BSE forges ahead with demutualization

Thapelo Tsheole
Thapelo Tsheole

As the Botswana Stock Exchange (BSE) forges ahead with its demutualisation drive, expectation is that the move will provide more investment options for Batswana and help in improving liquidity on the local stock market.

Demutualisation is described as a process by which a member-owned mutual organisation converts into a company owned by shareholders. Usually, the members exchange their proprietary rights for shares of the demutualised company. Currently, government through the Ministry of Finance and Development Planning controls the BSE.

BSE deputy chief executive officer, Thapelo Tsheole said demutualisation would enhance the BSE’s efficiency by allowing a more flexible governance structure, which will foster decisive action in response to the business environment.

“Consequently, as a company, the BSE will very easily be able to form strategic partnerships, better compete with other stock exchanges and quite possibly list on itself,” he said. He further noted that through the demutualisation, the BSE would become a corporate entity with its own objectives.

Moreover, it will transform from a non-profit organisation to becoming a profit-making company like any other corporate entity. Tsheole noted that currently, the BSE is not a company registered under the Companies Act, but an exchange owned by members, licensed stockbrokers and the government.
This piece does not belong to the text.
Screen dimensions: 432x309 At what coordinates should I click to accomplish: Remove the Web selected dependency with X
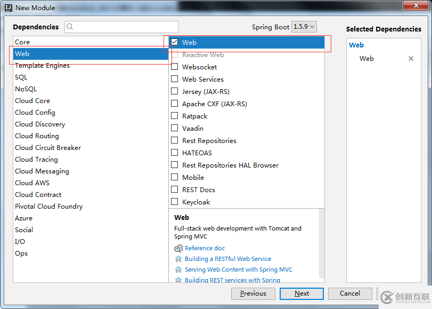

A senior researcher at Motswedi Securities, Garry Juma stated that demutualisation has become a global phenomenon and that closer to home, exchanges such as the Johannesburg Stock Exchange (JSE) have already undergone demutualisation.

“Globally exchanges such as the Singapore Stock Exchange, Japan’s Nikkei, New York’s NASDAQ among others, have gone through the same route and have gained global recognition and grown strongly,” he said.

He added that with demutualisation, the BSE would be exposed to good corporate governance, enhanced efficiency and transparency associated with publicly listed firms.

He said it also allows the exchange to be listed on its own floor where Batswana would have the opportunity of investing in the shares. Further, it allows the exchange to be competitive and to take up investments that could enhance returns for shareholders.

In December last year, parliament passed the BSE Transition Bill that allowed for the bourse to be registered as a private company and transformed into a commercial entity.

It is understood that incorporation of the BSE will enable it to operate on a more commercial basis, enter into strategic alliances and exploit opportunities for development of Botswana’s capital markets.